◆ **Your tasks**
1) In the support groups article, how many new peer responders were recently added to lead the RISE group and individual sessions?
2) Copy the stretch of the support groups article from "This week, Denver" through "2020. (Kevin J. Beaty/Denverite)", word for word.

◆ **Passage for review**
+ + + +

Support groups for people with addiction, cancer and more are adapting during the coronavirus outbreak

Most are moving meetings online or over the phone.
4 min. read
Denver Health on Bannock in Lincoln Park. (Kevin J. Beaty/Denverite)

When a new program for Denver Health staff launched in January, it was intended to provide support for doctors and nurses who had undergone stressful events like losing a patient.

Denver Health music psychotherapist Maria Schimpf said Resilience in Stressful Events, or RISE, was developed by Johns Hopkins Medicine and Maryland Patient Safety Center and included in-person group support sessions and one-on-one meetings. Schimpf helped bring the program to Denver Health and now runs it.

She said RISE is now helping doctors, nurses, volunteers and other staff cope primarily with one stressful event: the coronavirus outbreak.

“We had no idea what was waiting for us,” she said.

Denver Health has shifted its RISE group meetings for groups and individuals to pre-scheduled virtual meetings. Twenty-seven new peer responders were recently added to lead the group and individual sessions. 

“So in many cases, this is no longer one department struggling with the death of patient … but is instead people who are struggling with how they’re personally and professionally impacted by COVID-19,” Schimpf said.

This week, Denver Health converted a therapeutic children’s playroom, which can’t be used at the moment since groups of people are being discouraged, into a staff support space. The playspace was donated by country musician Garth Brooks and opened on Monday.

The coronavirus outbreak is not the first time Alcoholic Anonymous members have been forced to meet remotely.

At least, that’s according to Abby — who, in the tradition of AA’s anonymity, asked us to only use her first name. She works out of the offices for the Denver Area Central Committee of Alcoholics Anonymous.

Workers don scrubs as people line up in cars for testing at the Colorado Department of Health and Environment's COVID-19 testing station in Lowry. March 11, 2020. (Kevin J. Beaty/Denverite)

+ + + +

◆ **Given data**

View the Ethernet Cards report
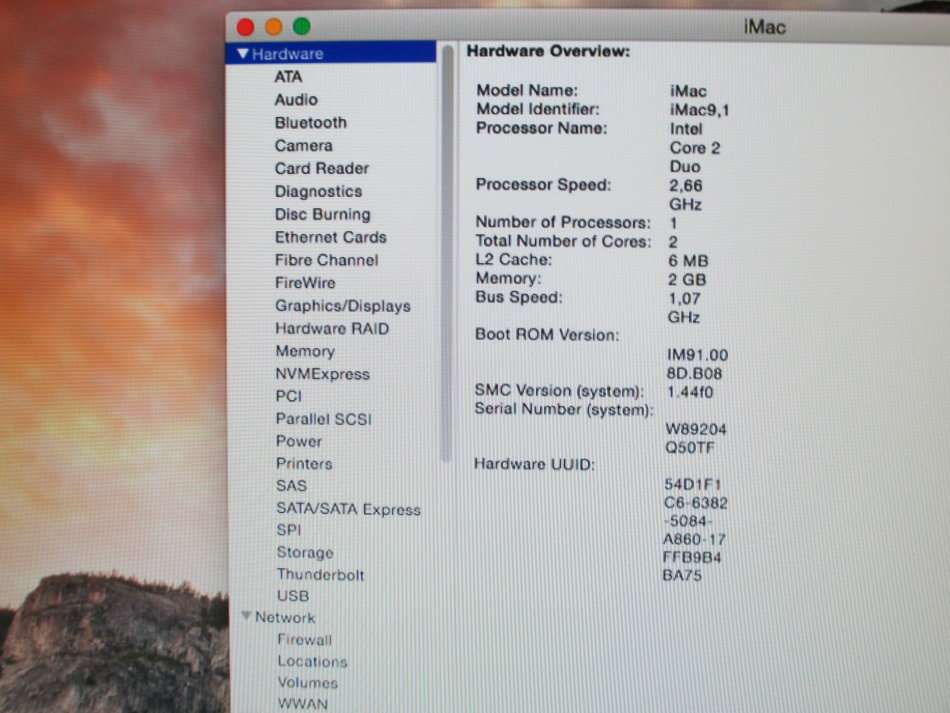Screen dimensions: 950x713 point(330,237)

+ + + +

◆ **Numbered responses**
1) Twenty-seven

2)
This week, Denver Health converted a therapeutic children’s playroom, which can’t be used at the moment since groups of people are being discouraged, into a staff support space. The playspace was donated by country musician Garth Brooks and opened on Monday.

The coronavirus outbreak is not the first time Alcoholic Anonymous members have been forced to meet remotely.

At least, that’s according to Abby — who, in the tradition of AA’s anonymity, asked us to only use her first name. She works out of the offices for the Denver Area Central Committee of Alcoholics Anonymous.

Workers don scrubs as people line up in cars for testing at the Colorado Department of Health and Environment's COVID-19 testing station in Lowry. March 11, 2020. (Kevin J. Beaty/Denverite)